Vettri and Vijay go a long way, Rakesh says, calling the actor a luck factor. “Back in those days, only one film would be released in a theatre. So, if there are two films releasing at the same time, say an Ajith and Vijay film, one theatre would release the Vijay film and another would screen the Ajith film. Irrespective of whatever movies would release, we'd love to release a Vijay film, especially during his Love Today (1997) and Kadhalukku Mariyadhai streak. His movies are still breaking records. Vijay has given a lot to theatres, especially for us. Hopefully he'll finish the elections and come back.”

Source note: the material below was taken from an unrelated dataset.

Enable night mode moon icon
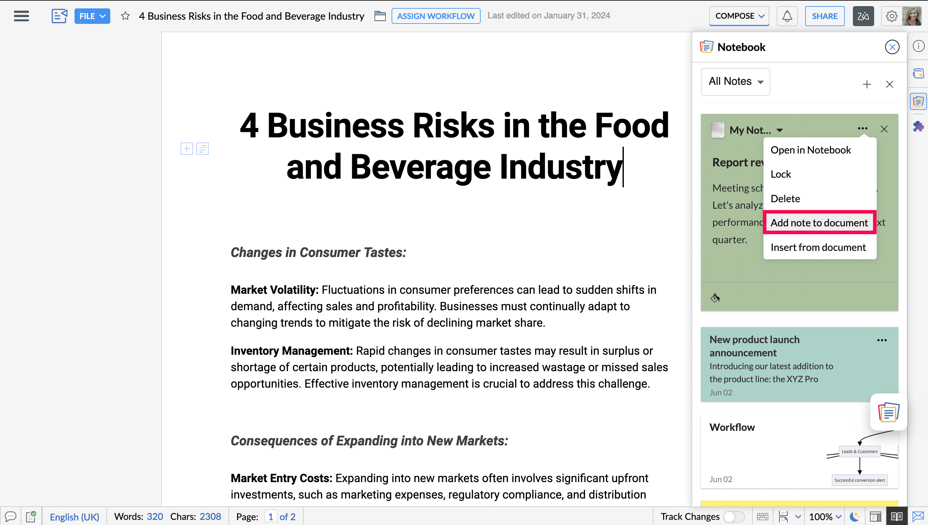The height and width of the screenshot is (525, 928). [854, 517]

Entertainment tracker and industry analyst Sreedhar Pillai notes that quitting cinema might be the only way to succeed in Tamil Nadu politics. “Actors before him like Rajinikanth and Kamal Haasan have tried this with one step inside and outside, but it hasn't materialised. Under these circumstances, you need to assure people. MGR and Vijayakanth, the two of the most successful actors to transform into politicians, also tried to dabble in films. But once you're into hardcore politics, you cannot act. You cannot have the best of both worlds, but only the rough and tough of one.” He’s certain that people will appreciate this sacrifice. “Nambala thookivita makkaluku edhana seiyanumnu oru ennam,” says Ramkumar, whose wish is to one day see him in a progressive-thinking movie with the likes of political directors like Vetri Maaran, Mari Selvaraj and Pa Ranjith. “His salary is close to Rs 200 crores, and we all know the value of his call sheet. Despite that if he's leaving this behind, his intention is pure.”

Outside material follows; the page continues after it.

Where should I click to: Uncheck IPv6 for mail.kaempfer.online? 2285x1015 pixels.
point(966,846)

But who will fill this void? Sreedhar thinks it might take years for a replacement to settle in. “We don't know whether cinema as an entertainment format will remain the same in Tamil Nadu too.” Rakesh agrees. “If it goes on like this, our market will become North India and the market will slowly vanish. Only if we have a film like Baahubali or Avengers, the market will grow bigger. If we keep doing small, lighthearted films, there will be no interest in theatres,” he says, adding that somebody new has to emerge. “It might take 5-6 years for someone to come up like Vijay did with Rasigan (1994) and went on to do films like Kadhalukku Mariyathai (1997). We need a new face.”